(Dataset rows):
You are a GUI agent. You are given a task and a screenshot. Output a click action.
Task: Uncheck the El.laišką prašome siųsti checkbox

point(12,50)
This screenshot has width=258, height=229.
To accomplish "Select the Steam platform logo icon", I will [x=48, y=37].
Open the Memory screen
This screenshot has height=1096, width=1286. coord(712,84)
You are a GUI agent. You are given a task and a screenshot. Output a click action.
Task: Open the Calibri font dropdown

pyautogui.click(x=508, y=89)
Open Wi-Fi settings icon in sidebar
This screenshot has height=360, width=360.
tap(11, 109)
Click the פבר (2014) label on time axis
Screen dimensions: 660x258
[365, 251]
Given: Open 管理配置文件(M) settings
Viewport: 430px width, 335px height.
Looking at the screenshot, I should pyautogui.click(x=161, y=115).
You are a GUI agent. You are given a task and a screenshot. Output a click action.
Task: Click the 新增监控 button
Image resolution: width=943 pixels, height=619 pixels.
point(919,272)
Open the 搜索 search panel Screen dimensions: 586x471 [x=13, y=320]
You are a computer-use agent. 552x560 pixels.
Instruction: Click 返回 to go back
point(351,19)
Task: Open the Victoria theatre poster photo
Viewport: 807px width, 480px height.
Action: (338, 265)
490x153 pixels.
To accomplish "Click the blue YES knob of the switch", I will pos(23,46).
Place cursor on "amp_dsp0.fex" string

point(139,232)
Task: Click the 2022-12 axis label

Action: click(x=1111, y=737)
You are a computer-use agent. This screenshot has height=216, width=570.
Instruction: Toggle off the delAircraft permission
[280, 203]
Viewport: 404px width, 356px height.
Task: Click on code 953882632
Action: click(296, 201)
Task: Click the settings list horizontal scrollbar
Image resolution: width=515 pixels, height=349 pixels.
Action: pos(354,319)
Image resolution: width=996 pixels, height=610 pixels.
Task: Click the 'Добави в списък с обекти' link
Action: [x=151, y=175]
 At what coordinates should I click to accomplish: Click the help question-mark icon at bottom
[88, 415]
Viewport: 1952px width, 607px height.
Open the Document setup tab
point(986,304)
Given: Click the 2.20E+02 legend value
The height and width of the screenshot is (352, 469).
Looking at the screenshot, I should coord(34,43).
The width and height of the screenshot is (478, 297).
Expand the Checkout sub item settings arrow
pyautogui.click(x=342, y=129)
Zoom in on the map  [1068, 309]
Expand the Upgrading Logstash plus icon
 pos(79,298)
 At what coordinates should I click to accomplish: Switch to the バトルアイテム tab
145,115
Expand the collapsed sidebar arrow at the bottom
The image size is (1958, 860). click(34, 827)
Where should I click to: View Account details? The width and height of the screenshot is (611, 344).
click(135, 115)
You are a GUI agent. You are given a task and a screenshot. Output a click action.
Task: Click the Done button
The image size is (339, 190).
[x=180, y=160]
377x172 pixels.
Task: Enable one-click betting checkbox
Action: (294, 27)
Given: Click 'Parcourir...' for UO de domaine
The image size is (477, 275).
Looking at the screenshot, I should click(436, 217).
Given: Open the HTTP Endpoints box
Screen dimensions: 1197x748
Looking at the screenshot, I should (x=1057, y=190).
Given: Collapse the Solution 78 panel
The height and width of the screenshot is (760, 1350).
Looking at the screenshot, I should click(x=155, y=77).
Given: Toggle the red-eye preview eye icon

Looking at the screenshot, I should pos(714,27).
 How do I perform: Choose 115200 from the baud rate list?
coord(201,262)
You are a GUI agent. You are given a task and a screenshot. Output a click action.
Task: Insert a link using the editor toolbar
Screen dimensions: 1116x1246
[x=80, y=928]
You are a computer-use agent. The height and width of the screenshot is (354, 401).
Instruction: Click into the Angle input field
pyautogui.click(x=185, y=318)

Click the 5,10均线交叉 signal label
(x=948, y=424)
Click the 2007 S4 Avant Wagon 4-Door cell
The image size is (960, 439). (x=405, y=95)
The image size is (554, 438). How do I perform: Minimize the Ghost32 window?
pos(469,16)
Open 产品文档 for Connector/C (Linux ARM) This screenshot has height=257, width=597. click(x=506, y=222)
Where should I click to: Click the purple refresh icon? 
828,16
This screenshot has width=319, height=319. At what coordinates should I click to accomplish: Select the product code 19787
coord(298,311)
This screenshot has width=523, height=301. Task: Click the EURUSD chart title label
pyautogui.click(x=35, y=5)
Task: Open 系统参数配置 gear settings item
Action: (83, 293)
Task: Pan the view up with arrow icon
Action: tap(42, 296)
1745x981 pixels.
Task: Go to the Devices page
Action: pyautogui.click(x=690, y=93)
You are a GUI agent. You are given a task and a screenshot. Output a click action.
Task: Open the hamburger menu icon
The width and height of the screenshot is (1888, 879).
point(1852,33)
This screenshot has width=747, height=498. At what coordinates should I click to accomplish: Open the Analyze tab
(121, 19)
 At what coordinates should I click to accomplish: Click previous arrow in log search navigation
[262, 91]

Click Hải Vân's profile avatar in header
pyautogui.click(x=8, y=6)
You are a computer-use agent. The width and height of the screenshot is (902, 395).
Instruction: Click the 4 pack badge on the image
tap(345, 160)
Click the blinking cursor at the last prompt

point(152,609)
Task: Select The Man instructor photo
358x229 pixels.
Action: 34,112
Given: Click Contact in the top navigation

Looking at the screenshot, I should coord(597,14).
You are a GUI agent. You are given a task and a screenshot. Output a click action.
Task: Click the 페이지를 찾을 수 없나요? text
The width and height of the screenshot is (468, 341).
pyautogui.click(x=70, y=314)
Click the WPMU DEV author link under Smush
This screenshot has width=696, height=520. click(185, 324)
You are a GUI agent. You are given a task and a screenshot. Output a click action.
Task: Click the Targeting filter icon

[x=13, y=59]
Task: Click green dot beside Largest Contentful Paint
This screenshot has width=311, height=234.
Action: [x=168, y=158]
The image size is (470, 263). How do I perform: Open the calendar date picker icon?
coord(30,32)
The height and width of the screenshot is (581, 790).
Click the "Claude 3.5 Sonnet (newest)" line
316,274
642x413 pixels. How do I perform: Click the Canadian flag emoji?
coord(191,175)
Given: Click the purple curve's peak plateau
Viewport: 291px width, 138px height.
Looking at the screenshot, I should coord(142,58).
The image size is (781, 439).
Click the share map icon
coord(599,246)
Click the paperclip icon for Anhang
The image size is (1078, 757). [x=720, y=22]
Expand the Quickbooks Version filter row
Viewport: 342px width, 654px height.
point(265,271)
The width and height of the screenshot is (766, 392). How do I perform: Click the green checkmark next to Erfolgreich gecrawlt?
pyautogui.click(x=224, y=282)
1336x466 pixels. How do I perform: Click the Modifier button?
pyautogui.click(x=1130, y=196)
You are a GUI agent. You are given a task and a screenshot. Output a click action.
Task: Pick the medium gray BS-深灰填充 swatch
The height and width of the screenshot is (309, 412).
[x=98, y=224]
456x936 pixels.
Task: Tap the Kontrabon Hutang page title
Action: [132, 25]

(Set task): Rewrite the listing above, changing every occurrence of "GUI agent" to "screen agent" and leaving everything else as it is.

(Exercise solution):
You are a screen agent. You are given a task and a screenshot. Output a click action.
Task: Uncheck the El.laišką prašome siųsti checkbox

point(12,50)
This screenshot has width=258, height=229.
To accomplish "Select the Steam platform logo icon", I will [x=48, y=37].
Open the Memory screen
This screenshot has height=1096, width=1286. coord(712,84)
You are a screen agent. You are given a task and a screenshot. Output a click action.
Task: Open the Calibri font dropdown

pyautogui.click(x=508, y=89)
Open Wi-Fi settings icon in sidebar
This screenshot has height=360, width=360.
tap(11, 109)
Click the פבר (2014) label on time axis
Screen dimensions: 660x258
[365, 251]
Given: Open 管理配置文件(M) settings
Viewport: 430px width, 335px height.
Looking at the screenshot, I should pyautogui.click(x=161, y=115).
You are a screen agent. You are given a task and a screenshot. Output a click action.
Task: Click the 新增监控 button
Image resolution: width=943 pixels, height=619 pixels.
point(919,272)
Open the 搜索 search panel Screen dimensions: 586x471 [x=13, y=320]
You are a computer-use agent. 552x560 pixels.
Instruction: Click 返回 to go back
point(351,19)
Task: Open the Victoria theatre poster photo
Viewport: 807px width, 480px height.
Action: (338, 265)
490x153 pixels.
To accomplish "Click the blue YES knob of the switch", I will pos(23,46).
Place cursor on "amp_dsp0.fex" string

point(139,232)
Task: Click the 2022-12 axis label

Action: click(x=1111, y=737)
You are a computer-use agent. This screenshot has height=216, width=570.
Instruction: Toggle off the delAircraft permission
[280, 203]
Viewport: 404px width, 356px height.
Task: Click on code 953882632
Action: click(296, 201)
Task: Click the settings list horizontal scrollbar
Image resolution: width=515 pixels, height=349 pixels.
Action: pos(354,319)
Image resolution: width=996 pixels, height=610 pixels.
Task: Click the 'Добави в списък с обекти' link
Action: [x=151, y=175]
 At what coordinates should I click to accomplish: Click the help question-mark icon at bottom
[88, 415]
Viewport: 1952px width, 607px height.
Open the Document setup tab
point(986,304)
Given: Click the 2.20E+02 legend value
The height and width of the screenshot is (352, 469).
Looking at the screenshot, I should coord(34,43).
The width and height of the screenshot is (478, 297).
Expand the Checkout sub item settings arrow
pyautogui.click(x=342, y=129)
Zoom in on the map  [1068, 309]
Expand the Upgrading Logstash plus icon
 pos(79,298)
 At what coordinates should I click to accomplish: Switch to the バトルアイテム tab
145,115
Expand the collapsed sidebar arrow at the bottom
The image size is (1958, 860). click(34, 827)
Where should I click to: View Account details? The width and height of the screenshot is (611, 344).
click(135, 115)
You are a screen agent. You are given a task and a screenshot. Output a click action.
Task: Click the Done button
The image size is (339, 190).
[x=180, y=160]
377x172 pixels.
Task: Enable one-click betting checkbox
Action: (294, 27)
Given: Click 'Parcourir...' for UO de domaine
The image size is (477, 275).
Looking at the screenshot, I should click(436, 217).
Given: Open the HTTP Endpoints box
Screen dimensions: 1197x748
Looking at the screenshot, I should (x=1057, y=190).
Given: Collapse the Solution 78 panel
The height and width of the screenshot is (760, 1350).
Looking at the screenshot, I should click(x=155, y=77).
Given: Toggle the red-eye preview eye icon

Looking at the screenshot, I should pos(714,27).
 How do I perform: Choose 115200 from the baud rate list?
coord(201,262)
You are a screen agent. You are given a task and a screenshot. Output a click action.
Task: Insert a link using the editor toolbar
Screen dimensions: 1116x1246
[x=80, y=928]
You are a computer-use agent. The height and width of the screenshot is (354, 401).
Instruction: Click into the Angle input field
pyautogui.click(x=185, y=318)

Click the 5,10均线交叉 signal label
(x=948, y=424)
Click the 2007 S4 Avant Wagon 4-Door cell
The image size is (960, 439). (x=405, y=95)
The image size is (554, 438). How do I perform: Minimize the Ghost32 window?
pos(469,16)
Open 产品文档 for Connector/C (Linux ARM) This screenshot has height=257, width=597. click(x=506, y=222)
Where should I click to: Click the purple refresh icon? 
828,16
This screenshot has width=319, height=319. At what coordinates should I click to accomplish: Select the product code 19787
coord(298,311)
This screenshot has width=523, height=301. Task: Click the EURUSD chart title label
pyautogui.click(x=35, y=5)
Task: Open 系统参数配置 gear settings item
Action: (83, 293)
Task: Pan the view up with arrow icon
Action: tap(42, 296)
1745x981 pixels.
Task: Go to the Devices page
Action: pyautogui.click(x=690, y=93)
You are a screen agent. You are given a task and a screenshot. Output a click action.
Task: Open the hamburger menu icon
The width and height of the screenshot is (1888, 879).
point(1852,33)
This screenshot has width=747, height=498. At what coordinates should I click to accomplish: Open the Analyze tab
(121, 19)
 At what coordinates should I click to accomplish: Click previous arrow in log search navigation
[262, 91]

Click Hải Vân's profile avatar in header
pyautogui.click(x=8, y=6)
You are a computer-use agent. The width and height of the screenshot is (902, 395).
Instruction: Click the 4 pack badge on the image
tap(345, 160)
Click the blinking cursor at the last prompt

point(152,609)
Task: Select The Man instructor photo
358x229 pixels.
Action: 34,112
Given: Click Contact in the top navigation

Looking at the screenshot, I should coord(597,14).
You are a screen agent. You are given a task and a screenshot. Output a click action.
Task: Click the 페이지를 찾을 수 없나요? text
The width and height of the screenshot is (468, 341).
pyautogui.click(x=70, y=314)
Click the WPMU DEV author link under Smush
This screenshot has width=696, height=520. click(185, 324)
You are a screen agent. You are given a task and a screenshot. Output a click action.
Task: Click the Targeting filter icon

[x=13, y=59]
Task: Click green dot beside Largest Contentful Paint
This screenshot has width=311, height=234.
Action: [x=168, y=158]
The image size is (470, 263). How do I perform: Open the calendar date picker icon?
coord(30,32)
The height and width of the screenshot is (581, 790).
Click the "Claude 3.5 Sonnet (newest)" line
316,274
642x413 pixels. How do I perform: Click the Canadian flag emoji?
coord(191,175)
Given: Click the purple curve's peak plateau
Viewport: 291px width, 138px height.
Looking at the screenshot, I should coord(142,58).
The image size is (781, 439).
Click the share map icon
coord(599,246)
Click the paperclip icon for Anhang
The image size is (1078, 757). [x=720, y=22]
Expand the Quickbooks Version filter row
Viewport: 342px width, 654px height.
point(265,271)
The width and height of the screenshot is (766, 392). How do I perform: Click the green checkmark next to Erfolgreich gecrawlt?
pyautogui.click(x=224, y=282)
1336x466 pixels. How do I perform: Click the Modifier button?
pyautogui.click(x=1130, y=196)
You are a screen agent. You are given a task and a screenshot. Output a click action.
Task: Pick the medium gray BS-深灰填充 swatch
The height and width of the screenshot is (309, 412).
[x=98, y=224]
456x936 pixels.
Task: Tap the Kontrabon Hutang page title
Action: [132, 25]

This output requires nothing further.